Method: Discourse data were taken from the Delaware Corpus in DementiaBank, an open-access online database of multimedia interactions (Lanzi et al., 2023). Participants' cognitive status was documented in the database: cognitively healthy (n = 24) or MCI (n = 43) based on NIA-AA and Petersen's (2011) criteria. Using Zoom, participants completed six spoken discourse tasks including picture description ("Cookie Theft"), story narrative ("Cat Rescue", "Rockwell", "Cinderella"), procedural discourse ("PBJ"), and personal narrative ("Hometown"). Discourse samples were transcribed using an automatic speech recognition (ASR) pipeline and analyzed using CLAN software (Liu et al., 2023). Semantic content was measured by three variables: percent nouns, percent verbs, and pronoun index (Mueller, Koscik, Hermann et al., 2018).

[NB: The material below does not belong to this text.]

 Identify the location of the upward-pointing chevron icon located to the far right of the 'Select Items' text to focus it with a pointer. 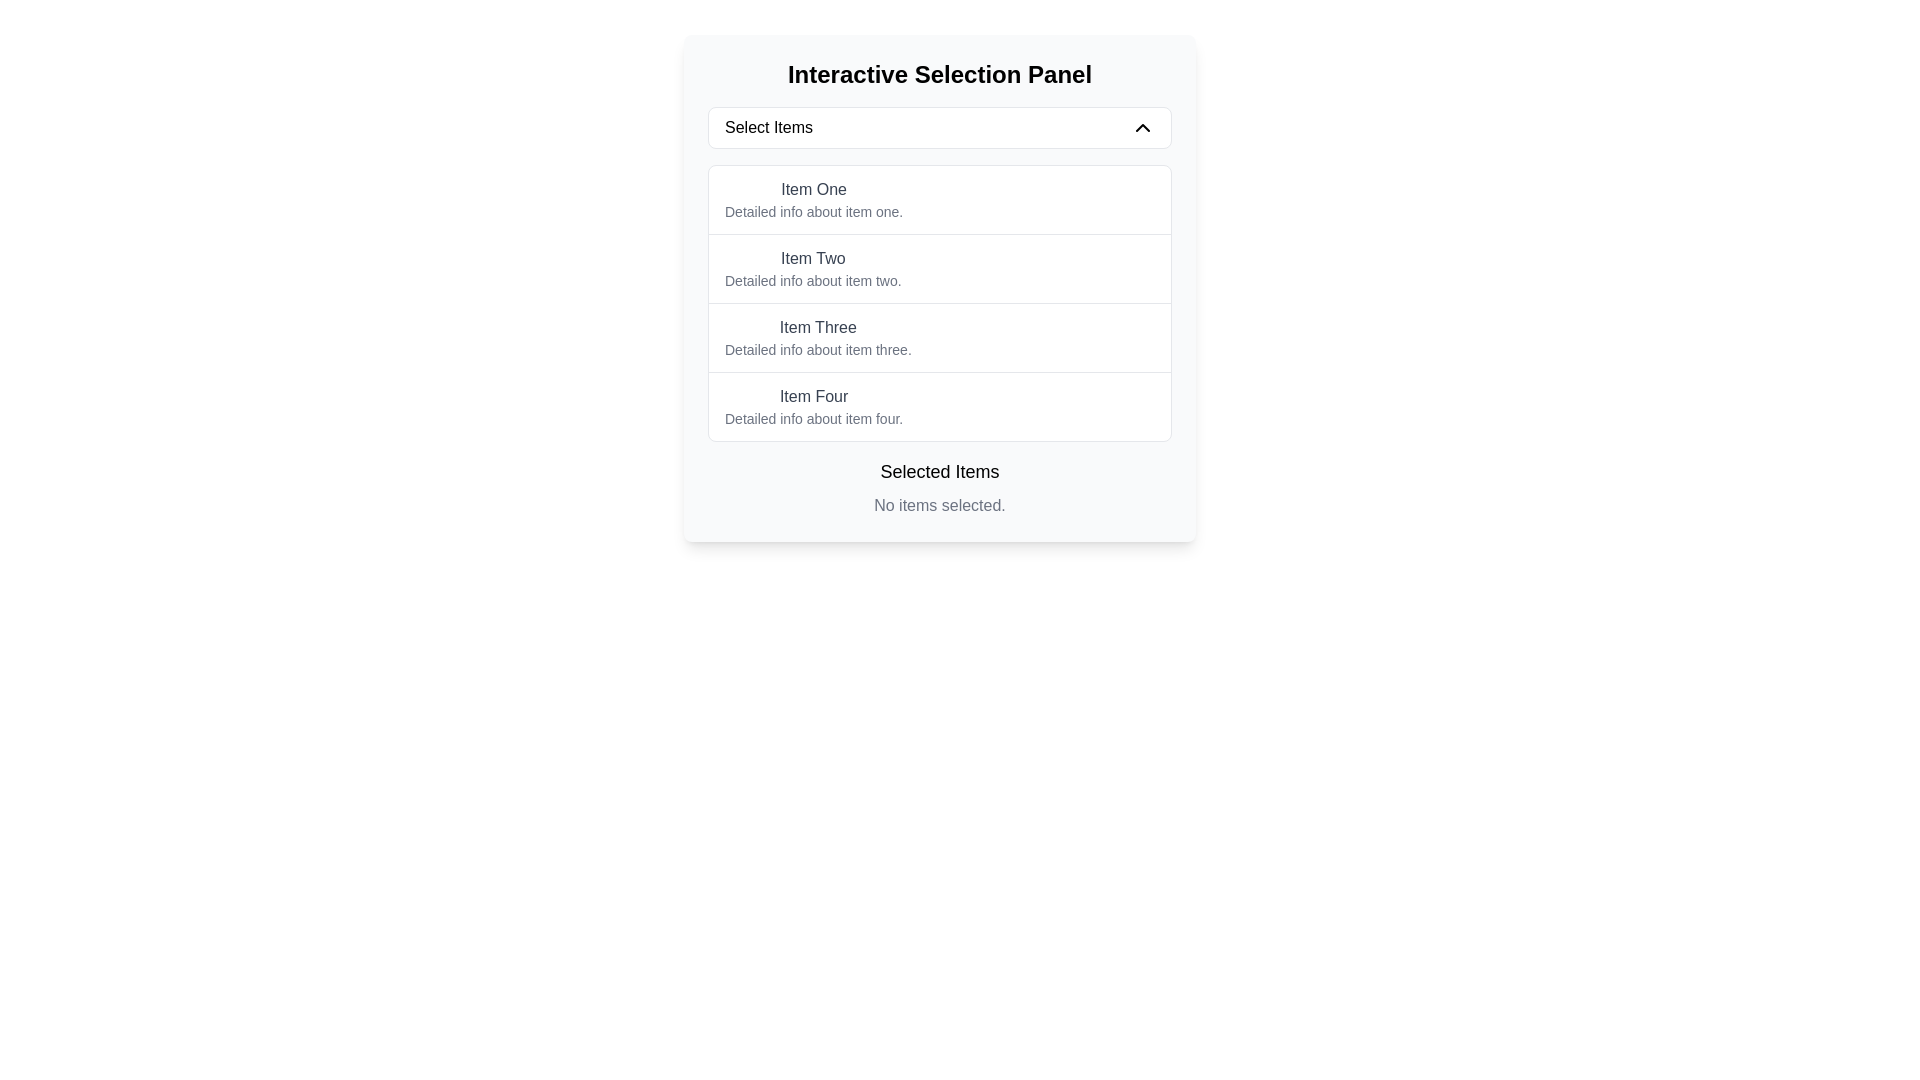
(1142, 127).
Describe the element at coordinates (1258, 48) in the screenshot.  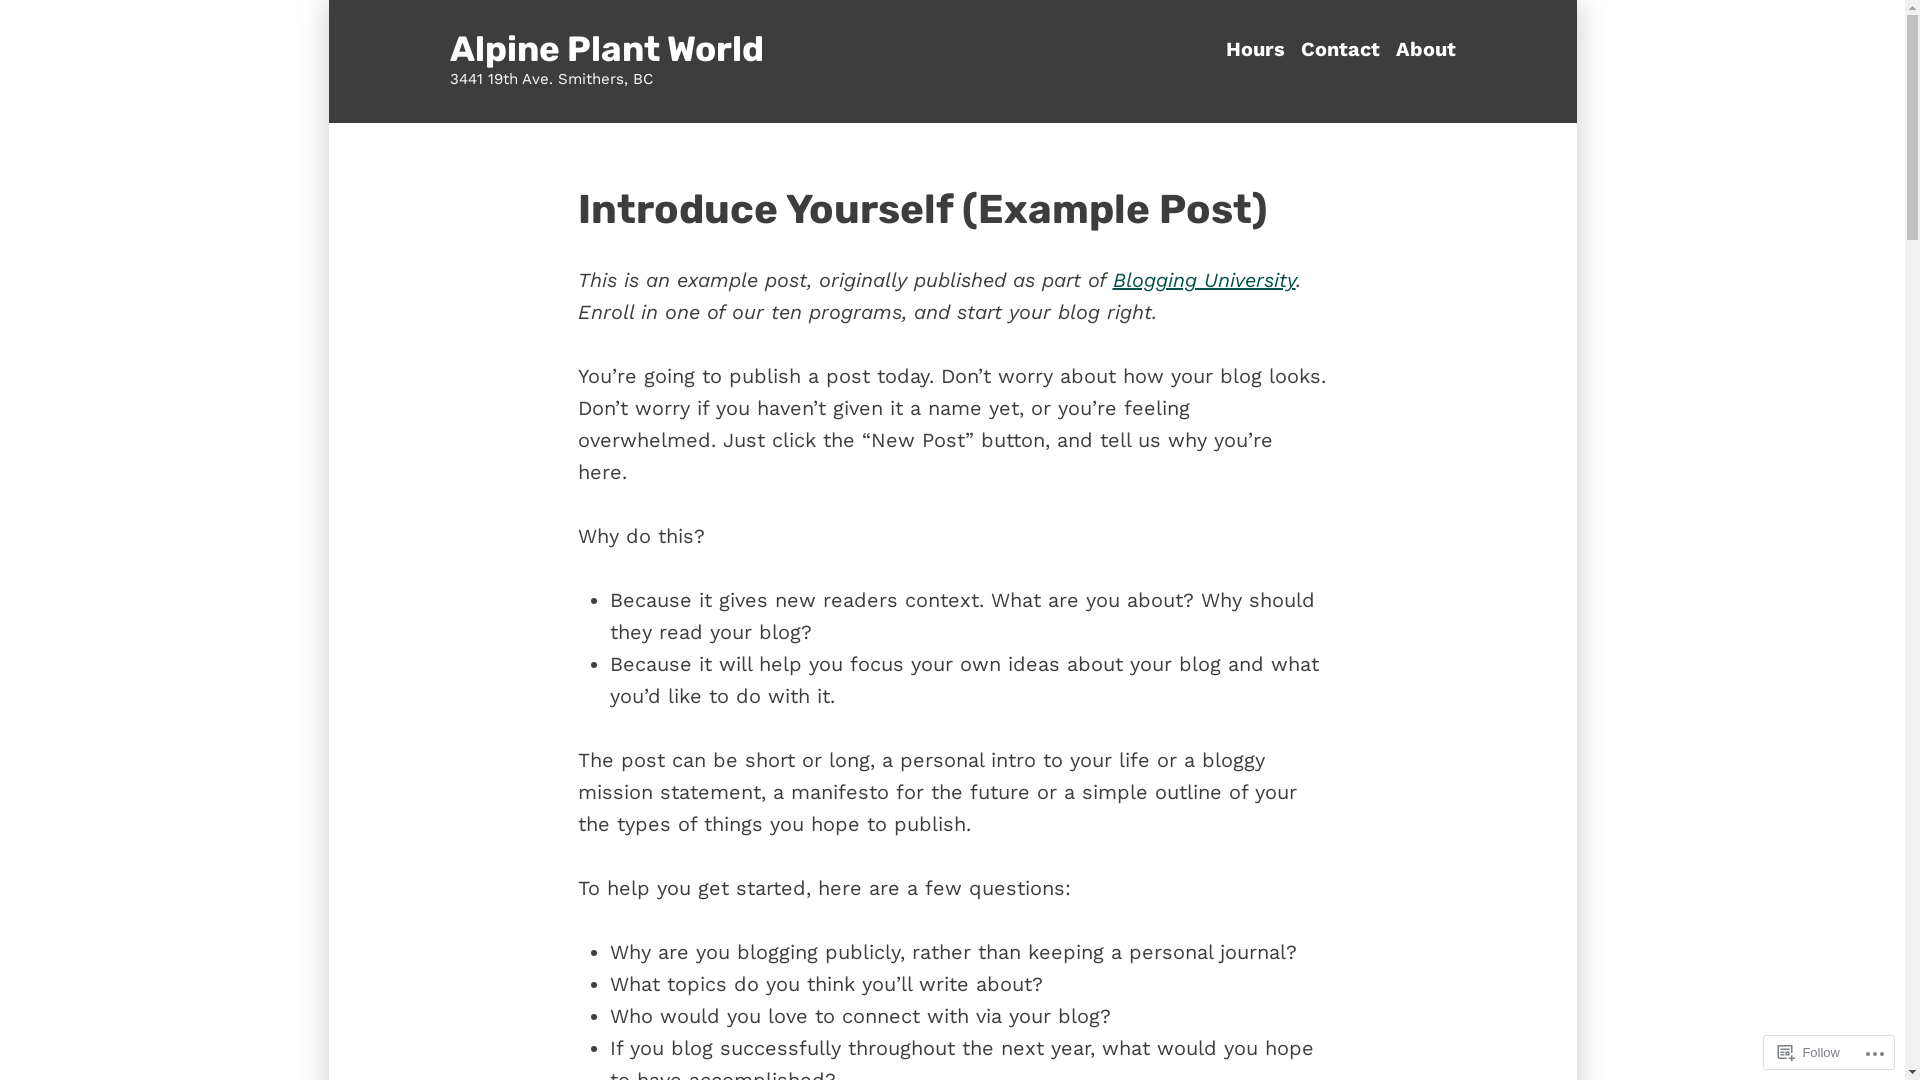
I see `'Hours'` at that location.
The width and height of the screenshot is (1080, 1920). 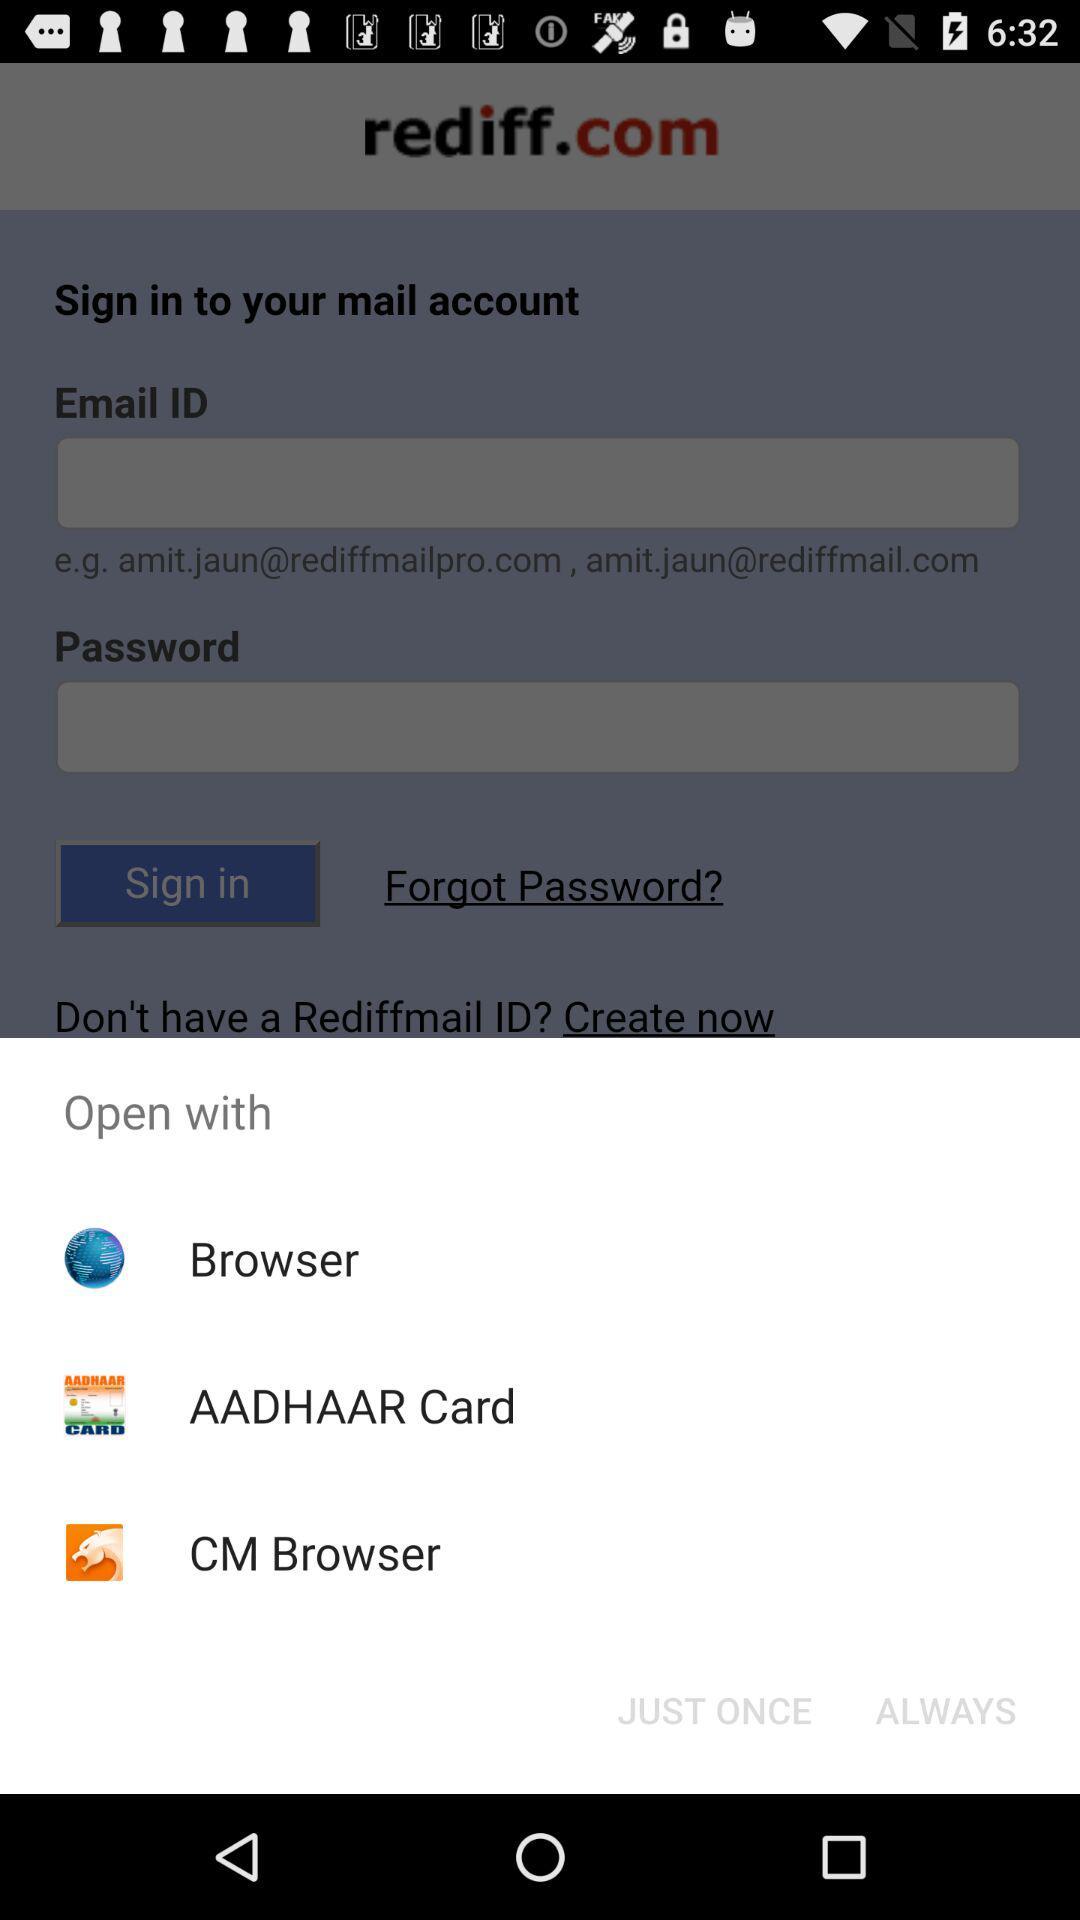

Result: Interaction effects of cognitive status by task were evaluated for each semantic variable. Two-way ANOVAs yielded non-significant interaction effects (p>0.05). Therefore, we aggregated our task data across cognitive status to conduct one-way ANOVAs. Each semantic variable ANOVA produced a main effect of task: F(5, 394) = 30.63; F(5, 391) = 31.64; F(5, 391) = 23.68, all p values<.001 (see figures). Post-hoc comparisons revealed that the highest level of each semantic variable was produced by a different discourse task (e.g., PBJ = highest percent nouns).

Conclusion: This discourse study was efficiently executed with the use of remote data collection, an ASR transcription pipeline, and CLAN for analysis. Each discourse task elicited differing levels of semantic content. As efforts continue to study language as a non-invasive biomarker for cognitive decline, researchers should consider which discourse task(s) would best support their aims.